Autor: Maguire AM; Institute of Endocrinology and Diabetes, The Children's Hospital at Westmead, Locked Bag 4001, Sydney, New South Wales 2145, Australia. annm4@chw.edu.au, Ambler GR, Moore B, McLean M, Falleti MG, Cowell CT
Jazyk: angličtina
Zdroj: Pediatrics [Pediatrics] 2007 Jul; Vol. 120 (1), pp. e164-71. Date of Electronic Publication: 2007 Jun 18.
DOI: 10.1542/peds.2006-2558
Abstrakt: Objectives: Studies of adults have shown that thrice-daily hydrocortisone dosing results in more physiologic cortisol profiles than twice-daily dosing.

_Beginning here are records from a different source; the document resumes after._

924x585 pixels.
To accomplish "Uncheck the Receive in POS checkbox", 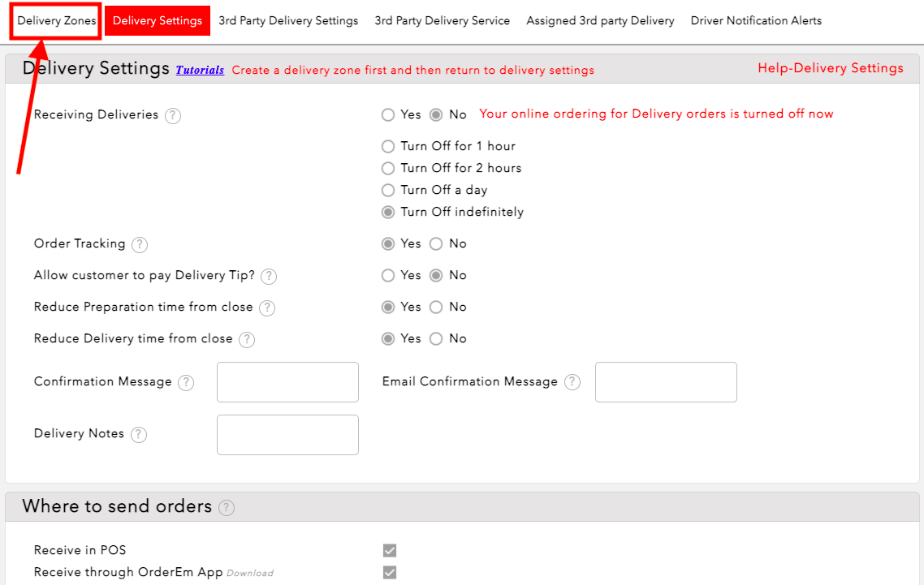I will [x=390, y=551].
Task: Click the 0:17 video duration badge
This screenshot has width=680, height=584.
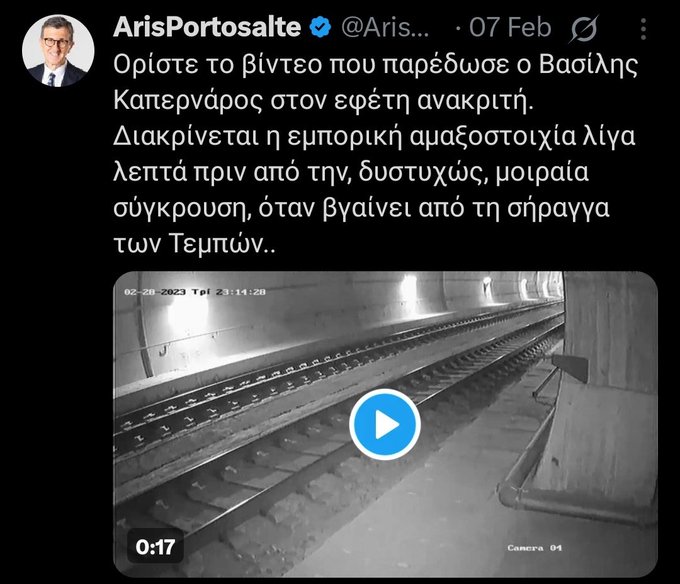Action: point(155,547)
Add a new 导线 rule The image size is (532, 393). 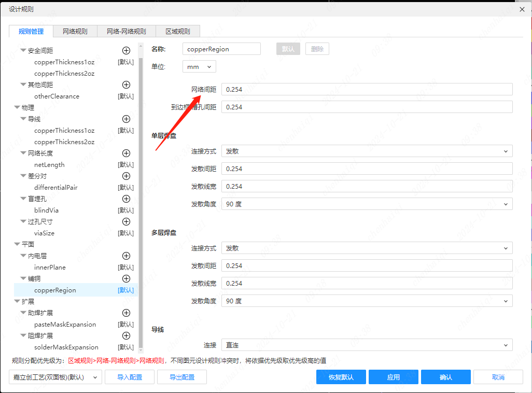coord(126,119)

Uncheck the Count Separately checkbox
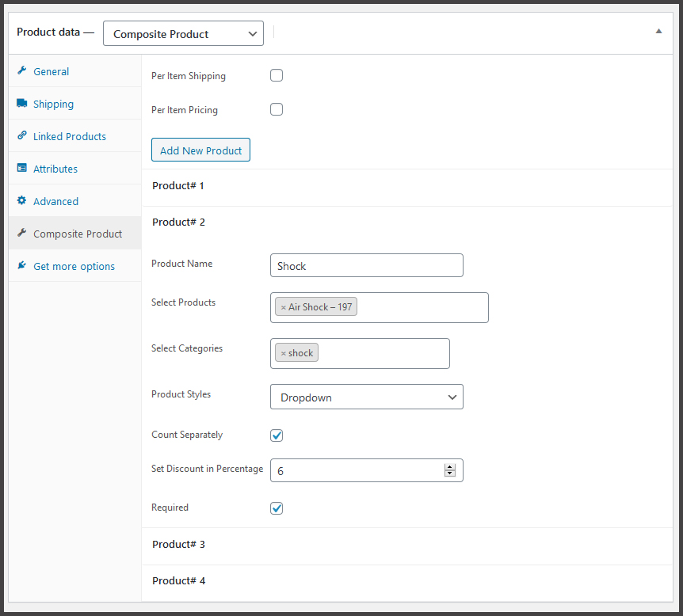277,435
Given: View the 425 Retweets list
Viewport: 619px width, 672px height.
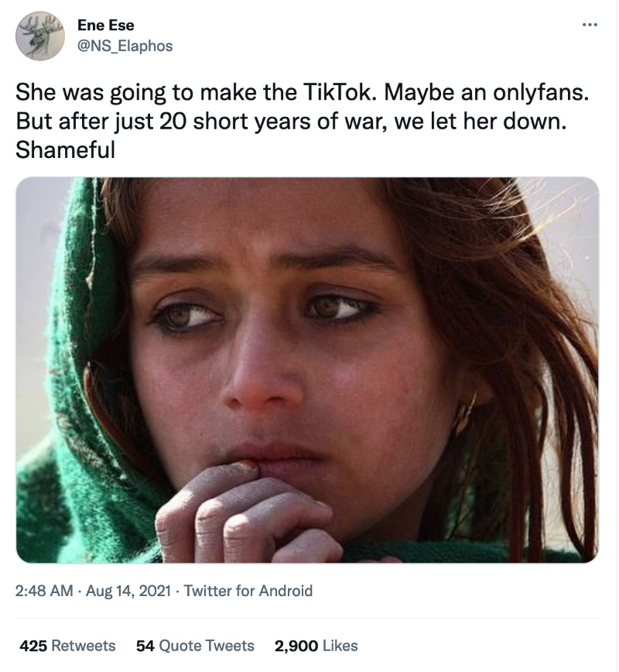Looking at the screenshot, I should pos(67,645).
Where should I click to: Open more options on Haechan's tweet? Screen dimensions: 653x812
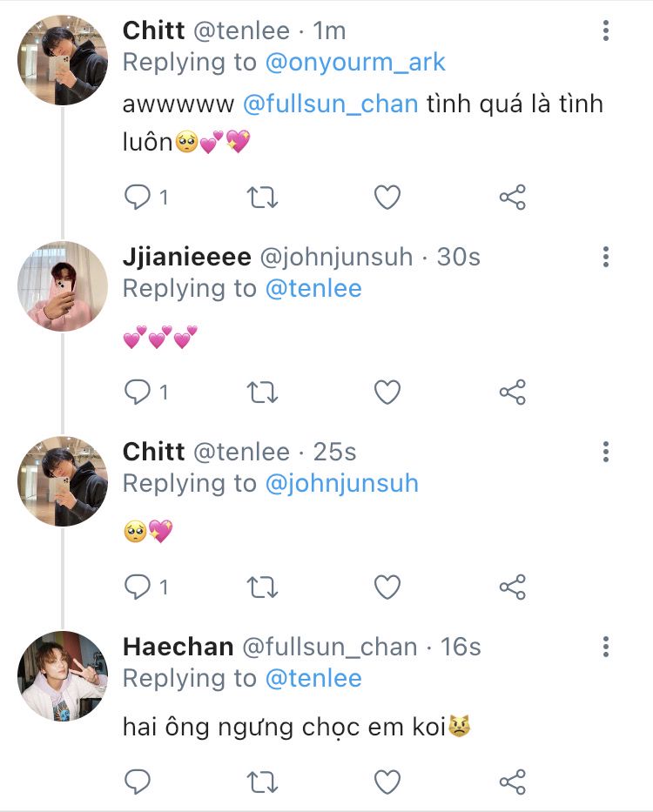[x=605, y=647]
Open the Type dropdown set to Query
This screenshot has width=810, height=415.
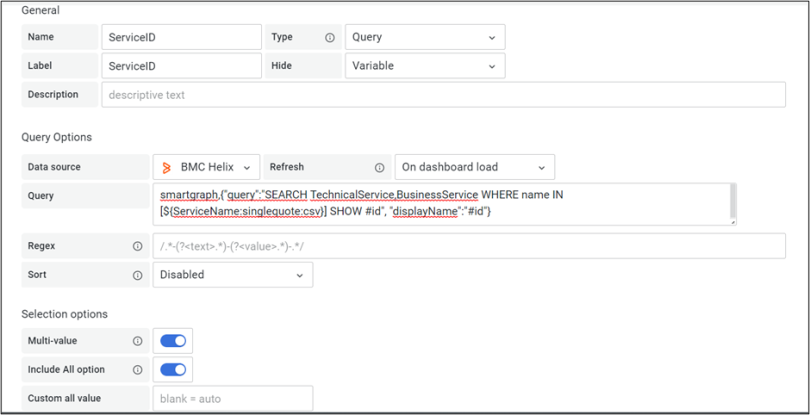click(x=424, y=38)
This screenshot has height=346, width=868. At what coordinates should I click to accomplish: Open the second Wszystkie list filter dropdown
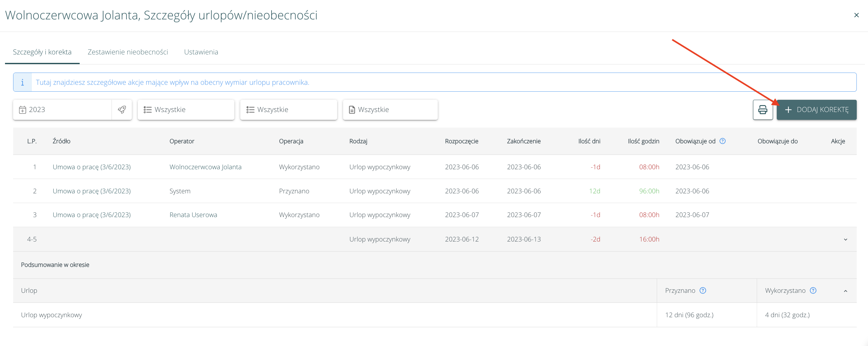(288, 110)
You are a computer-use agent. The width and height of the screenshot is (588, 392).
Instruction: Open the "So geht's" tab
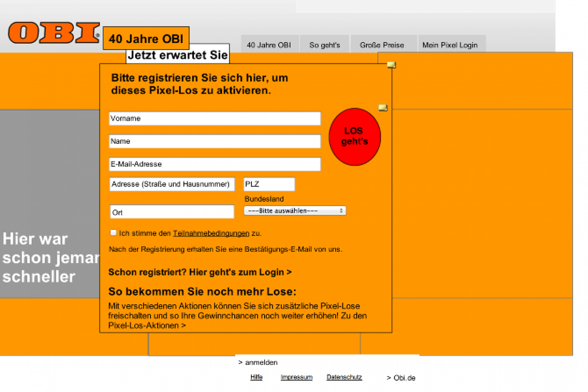point(324,45)
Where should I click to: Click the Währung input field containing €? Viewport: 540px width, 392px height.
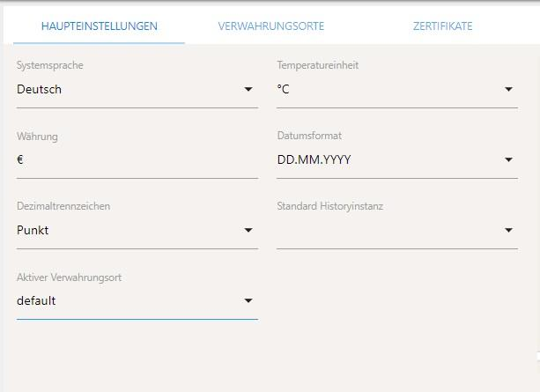132,159
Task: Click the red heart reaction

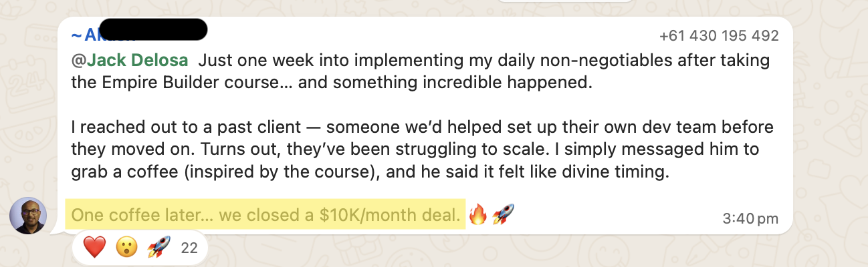Action: 94,248
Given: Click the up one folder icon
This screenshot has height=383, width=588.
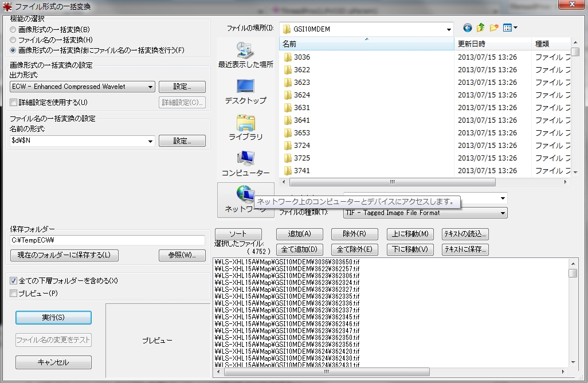Looking at the screenshot, I should 481,28.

There are no data on thrice-daily dosing and only limited data on twice-daily dosing in children despite the possible adverse effects of glucocorticoid underreplacement or overreplacement.
Methods: Using 24-hour cortisol and glucose profiles, along with computerized cognitive testing, our aim was to assess prescribed hydrocortisone regimens in children and adolescents with hypopituitarism.
Results: Twenty patients with adrenocorticotrophic hormone deficiency participated. The hydrocortisone dosing regimen was thrice daily in 9 patients and twice daily in 11 patients (mean total daily dose: 8.3 +/- 2.6 and 7.6 +/- 2.1 mg/m2 per day, respectively). Those on twice-daily dosing had more waking hours (between 8:00 am and 8:00 pm) below the reference range than those on thrice-daily dosing (5.5 vs 2.1) and more daytime prolonged hypocortisolemia, defined as plasma cortisol level of < 50 nmol/L for > or = 4 hours (64% vs 0%). Morning doses > 4 mg/m2 caused larger postdose peaks than < 4 mg/m2 (151 vs 47 nmol/L, above the 97.5th percentile). However, there was no difference in the length of time taken to reach nadir below the 2.5th percentile (5.2 vs 4.8 hours). This was true for evening doses of > 2.5 mg/m2 and < 2.5 mg/m2. No hypoglycemia or hyperglycemia was detected in association with low or high cortisol levels. On predose and postdose cognitive testing (34 paired tests), no significant change in reaction speed was detected (453.3 vs 438.8 milliseconds) or in subgroup analysis of those who had symptoms of lethargy, predose cortisol levels of < 50 nmol/L, or prolonged hypocortisolemia.
Conclusions: Thrice-daily dosing resulted in less frequent and prolonged hypocortisolemia than twice-daily regimens, but we were unable to relate either regimen to acute clinical end points of glycemia, lethargy, or cognitive function.